Start of Block
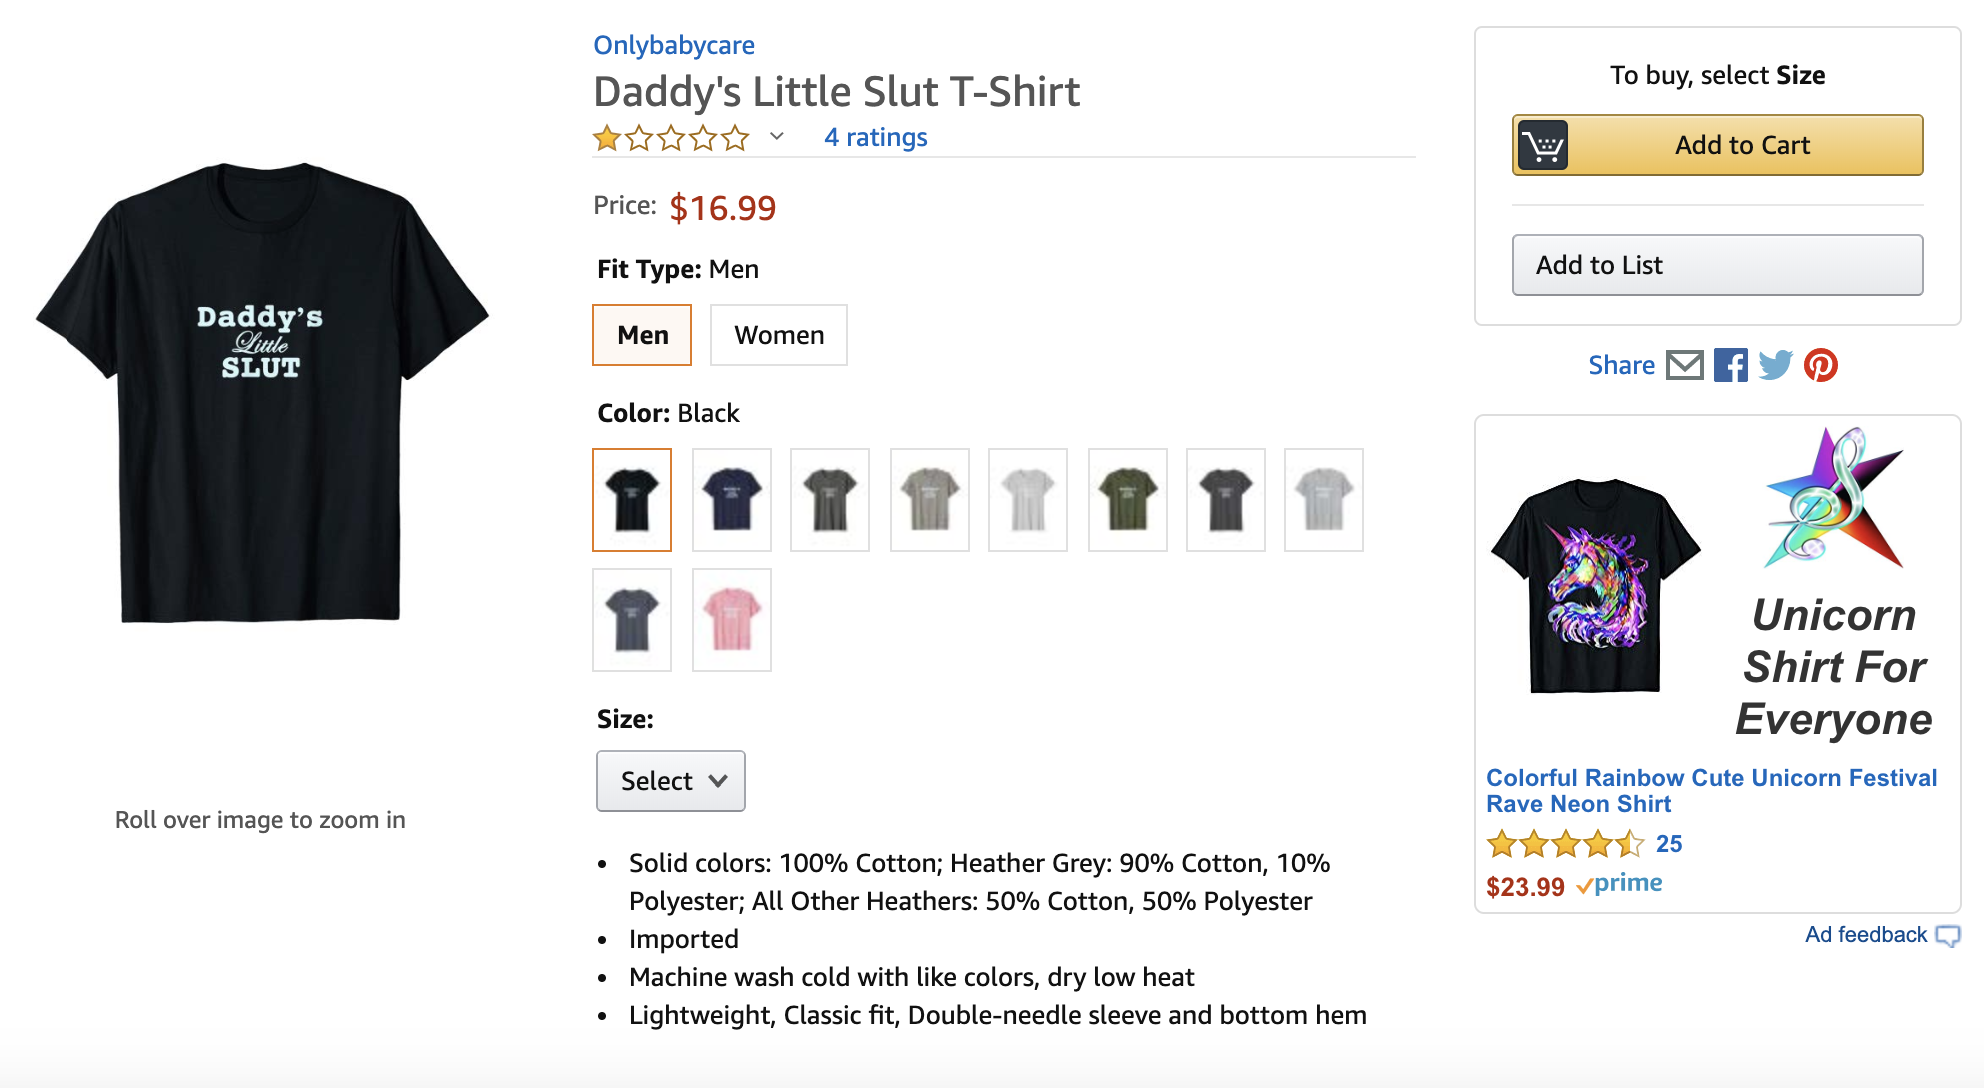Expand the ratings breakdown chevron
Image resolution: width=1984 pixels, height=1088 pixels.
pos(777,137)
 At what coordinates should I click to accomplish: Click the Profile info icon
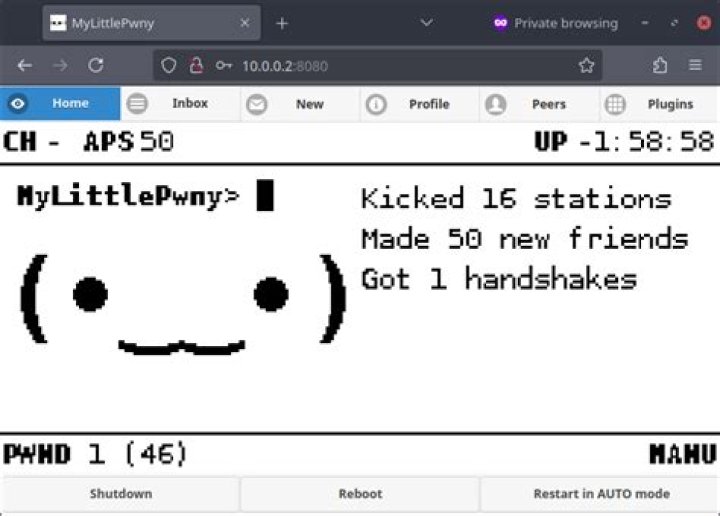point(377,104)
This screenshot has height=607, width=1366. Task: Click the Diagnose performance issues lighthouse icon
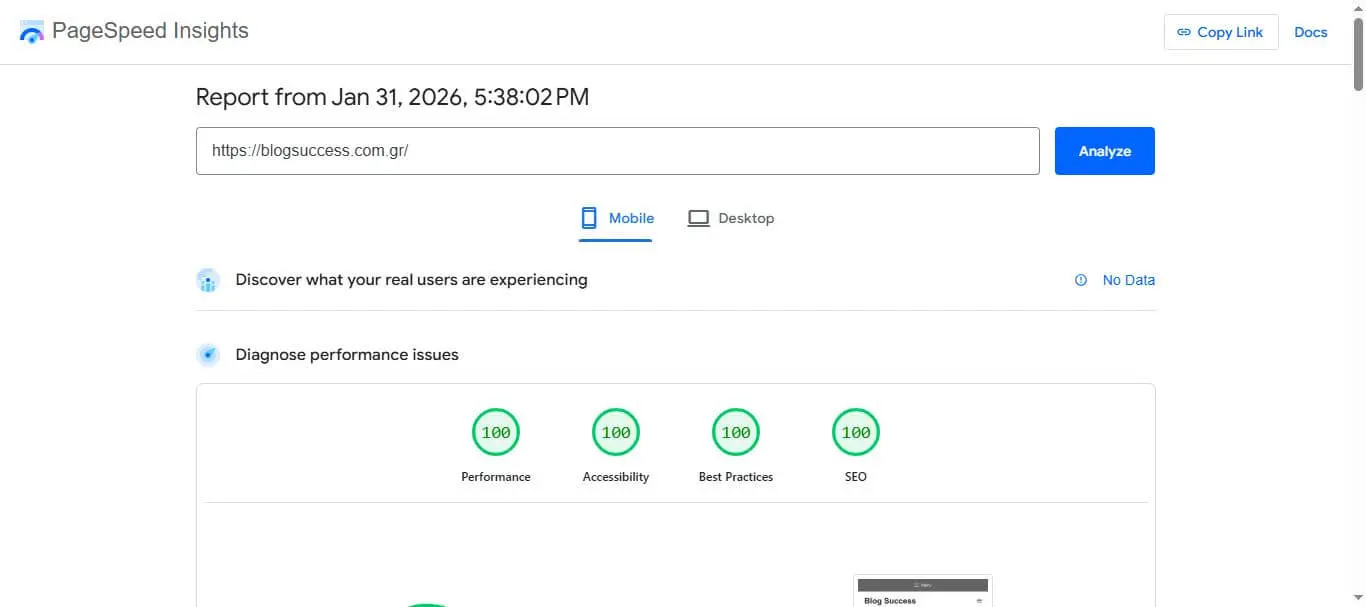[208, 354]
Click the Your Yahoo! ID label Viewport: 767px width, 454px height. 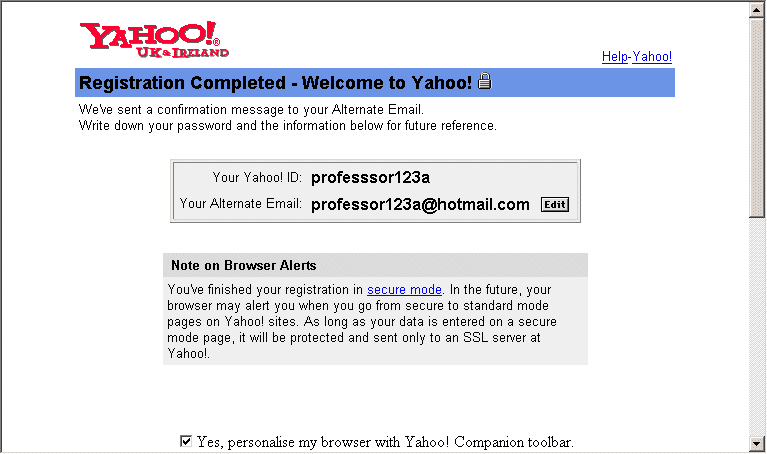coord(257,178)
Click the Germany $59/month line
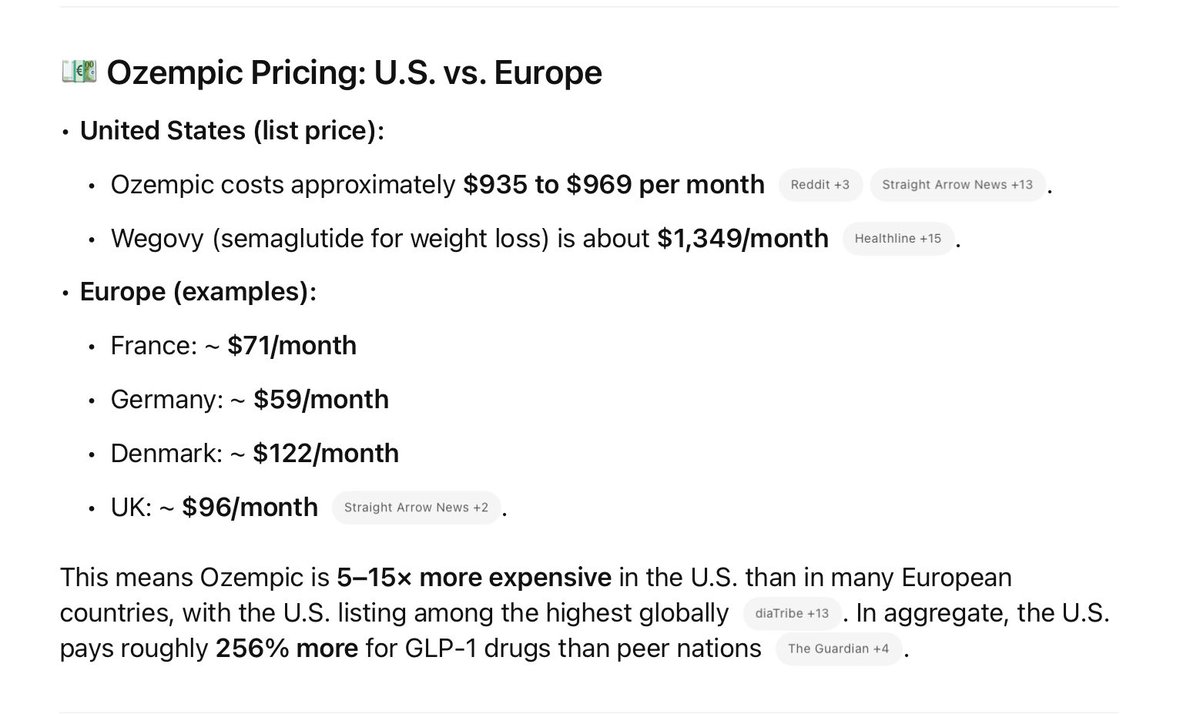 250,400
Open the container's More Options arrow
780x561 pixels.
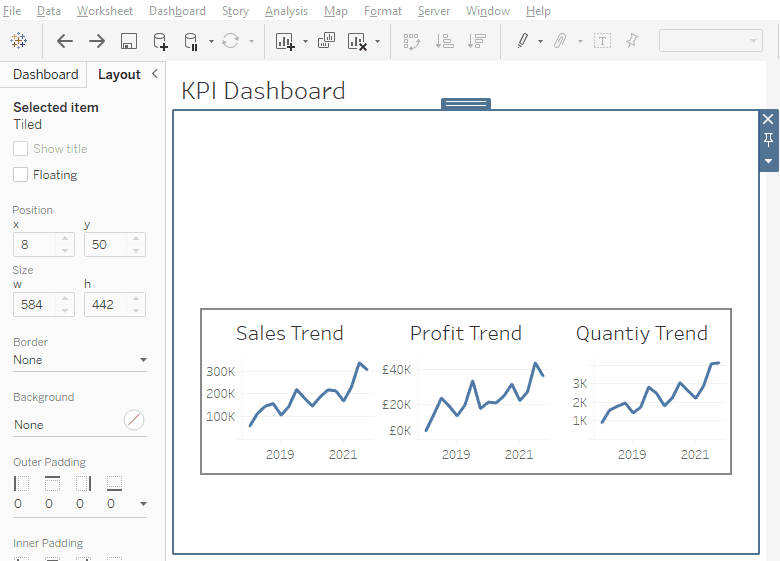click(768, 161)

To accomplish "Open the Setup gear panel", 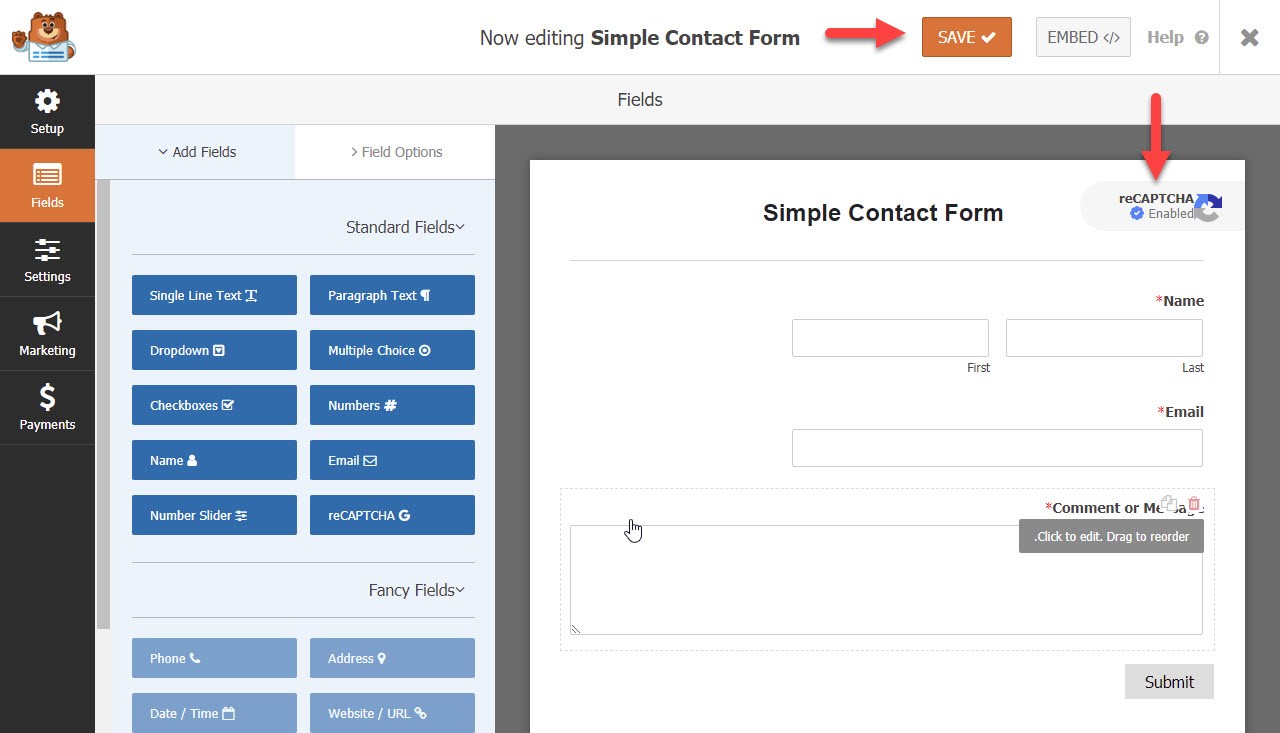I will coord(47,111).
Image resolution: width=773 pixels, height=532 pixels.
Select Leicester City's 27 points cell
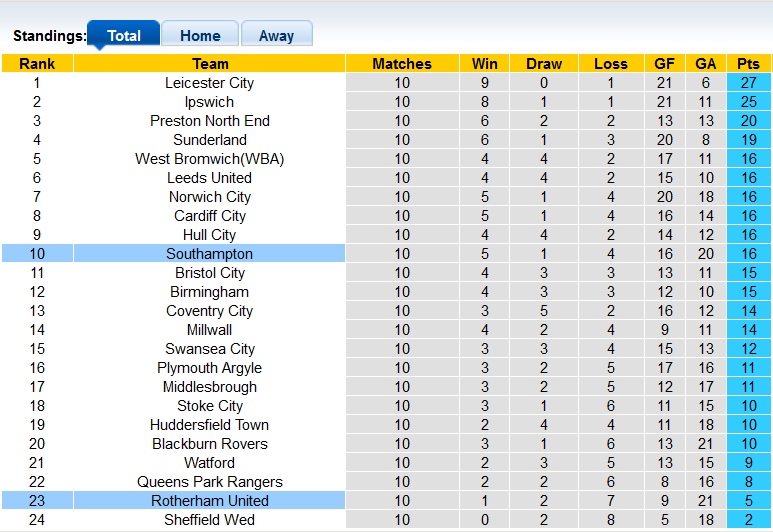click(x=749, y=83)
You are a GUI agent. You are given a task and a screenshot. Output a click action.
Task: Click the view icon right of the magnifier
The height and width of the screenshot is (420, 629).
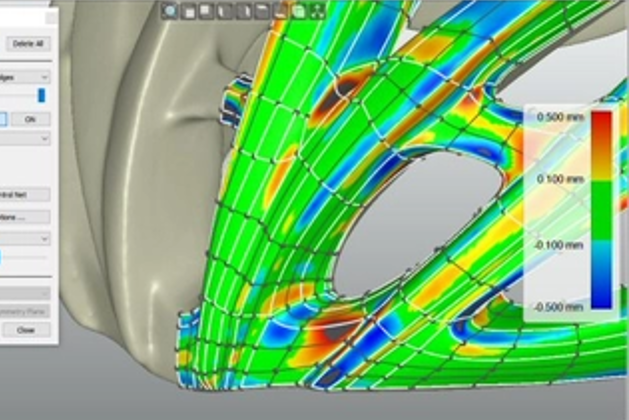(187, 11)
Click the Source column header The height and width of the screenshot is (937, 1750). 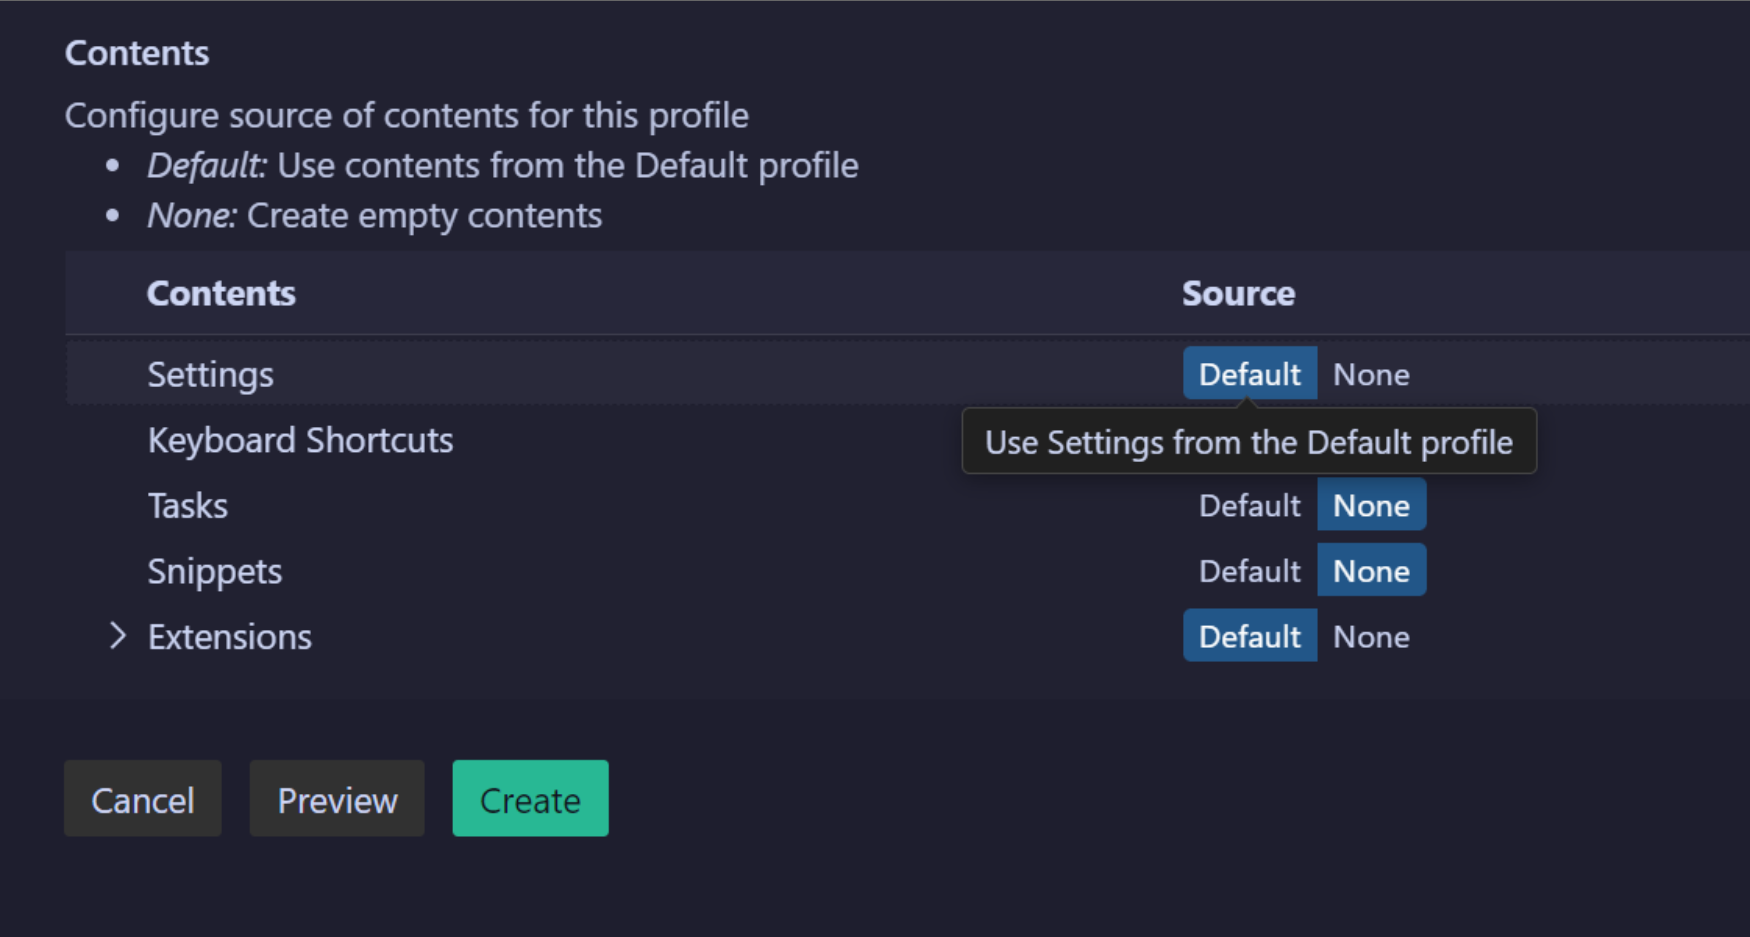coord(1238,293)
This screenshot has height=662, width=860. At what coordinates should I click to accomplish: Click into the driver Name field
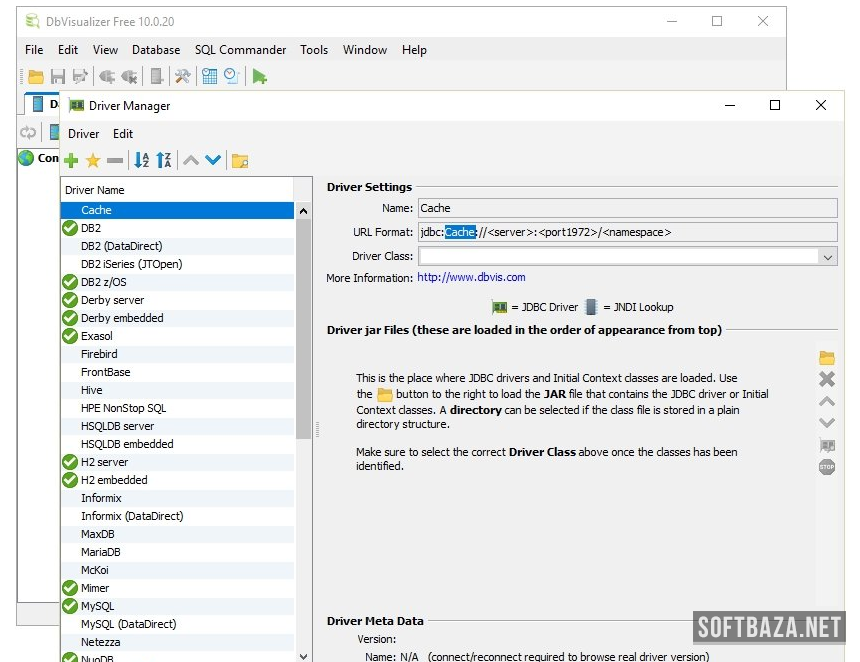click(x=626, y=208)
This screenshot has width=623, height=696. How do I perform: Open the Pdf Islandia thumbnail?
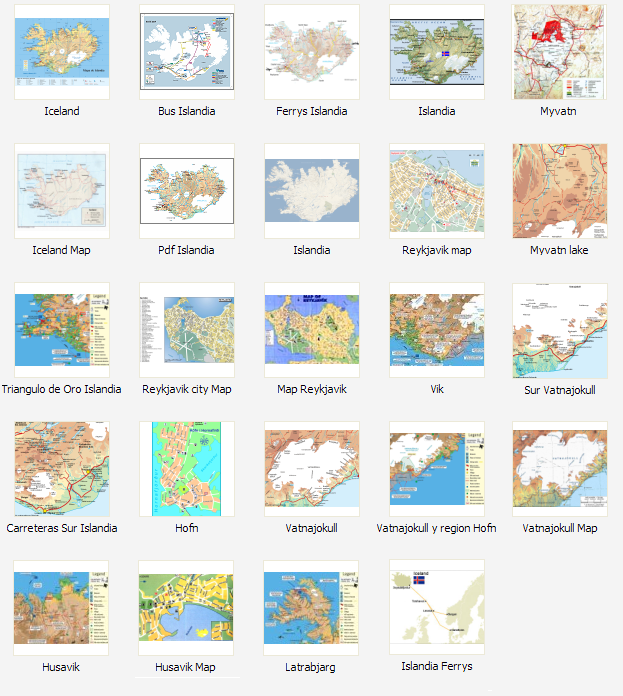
End of Block
- **Brief**
Copy the lines starting at the line that contains "This screenshot has height=662, width=860." and running to the final line of the entries, inclusive; omit all pictures.

- **Exercise solution**
This screenshot has height=662, width=860. At what coordinates should I click to accomplish: Click into the driver Name field
click(x=626, y=208)
This screenshot has width=623, height=696. How do I perform: Open the Pdf Islandia thumbnail?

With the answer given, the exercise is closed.